These areas offer the dual advantage of strong daytime office consumption and vibrant evening economies, making them ideal for cafés, desserts, and fast-casual dining. Brands like Highlands Coffee, Phuc Long, Ong Bau, and Guta Coffee have achieved some of their strongest store-level performance along these corridors[8]. The urban lifestyle corridor thrives because HCMC’s consumers integrate café and food consumption into their daily routines, using cafés as workspaces, meeting points, or evening social anchors.

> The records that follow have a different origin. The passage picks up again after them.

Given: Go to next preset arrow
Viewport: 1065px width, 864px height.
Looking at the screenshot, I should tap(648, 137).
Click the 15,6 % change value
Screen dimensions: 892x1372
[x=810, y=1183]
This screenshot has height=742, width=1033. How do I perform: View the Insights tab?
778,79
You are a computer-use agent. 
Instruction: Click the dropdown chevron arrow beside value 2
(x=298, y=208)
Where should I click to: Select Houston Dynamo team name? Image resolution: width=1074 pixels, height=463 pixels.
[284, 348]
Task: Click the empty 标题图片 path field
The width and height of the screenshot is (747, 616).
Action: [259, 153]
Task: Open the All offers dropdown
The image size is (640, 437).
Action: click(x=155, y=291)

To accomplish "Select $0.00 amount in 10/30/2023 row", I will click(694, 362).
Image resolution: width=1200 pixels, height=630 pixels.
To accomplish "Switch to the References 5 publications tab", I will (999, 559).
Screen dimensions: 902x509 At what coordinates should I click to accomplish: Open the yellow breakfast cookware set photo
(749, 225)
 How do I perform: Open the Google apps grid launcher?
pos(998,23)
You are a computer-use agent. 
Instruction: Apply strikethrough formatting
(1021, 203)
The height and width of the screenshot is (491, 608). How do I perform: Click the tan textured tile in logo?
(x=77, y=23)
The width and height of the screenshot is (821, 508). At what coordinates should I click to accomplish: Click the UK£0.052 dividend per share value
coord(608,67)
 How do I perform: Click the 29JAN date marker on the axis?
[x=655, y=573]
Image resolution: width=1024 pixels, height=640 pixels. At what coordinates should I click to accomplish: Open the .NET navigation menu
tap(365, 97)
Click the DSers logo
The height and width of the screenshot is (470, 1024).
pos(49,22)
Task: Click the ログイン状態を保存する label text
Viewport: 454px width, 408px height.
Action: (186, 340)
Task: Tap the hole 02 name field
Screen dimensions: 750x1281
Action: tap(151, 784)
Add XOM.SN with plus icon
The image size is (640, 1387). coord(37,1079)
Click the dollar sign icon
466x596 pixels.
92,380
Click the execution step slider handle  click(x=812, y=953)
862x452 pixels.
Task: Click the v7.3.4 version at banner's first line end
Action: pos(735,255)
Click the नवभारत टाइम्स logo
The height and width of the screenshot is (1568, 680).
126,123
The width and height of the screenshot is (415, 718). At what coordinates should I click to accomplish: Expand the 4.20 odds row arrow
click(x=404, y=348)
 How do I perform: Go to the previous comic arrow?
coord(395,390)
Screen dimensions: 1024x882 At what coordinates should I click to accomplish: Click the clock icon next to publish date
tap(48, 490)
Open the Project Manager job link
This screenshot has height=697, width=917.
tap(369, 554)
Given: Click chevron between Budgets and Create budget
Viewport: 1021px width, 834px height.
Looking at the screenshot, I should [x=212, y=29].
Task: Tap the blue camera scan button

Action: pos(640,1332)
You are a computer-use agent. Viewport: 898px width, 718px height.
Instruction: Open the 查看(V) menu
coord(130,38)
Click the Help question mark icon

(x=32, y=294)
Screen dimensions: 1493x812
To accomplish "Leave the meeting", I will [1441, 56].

Expand into Residential Mega-clusters and Micro-neighborhoods with Strong Delivery Density

The second strategy centers on the apartment mega-cluster ecosystem, a defining feature of HCMC’s real estate landscape. The city has significantly more high-rise residential units and large-scale townships than Hanoi. Complexes like Vinhomes Central Park, Vinhomes Grand Park, Phu My Hung, Celadon City, and Cityland compounds in Go Vap each house tens of thousands of residents, forming self-contained consumption ecosystems. Delivery penetration is extremely high in these zones, especially among families, young couples, and working adults who prefer the convenience of app-based ordering[9]. Vietnam F&B industry report also highlights that delivery demand in mega-compounds is rising faster than in traditional street-front areas. F&B brands operating inside or adjacent to these residential ecosystems benefit from lower rental risk, stable foot traffic from residents, and consistently strong delivery density – a balance rarely achievable in CBD locations.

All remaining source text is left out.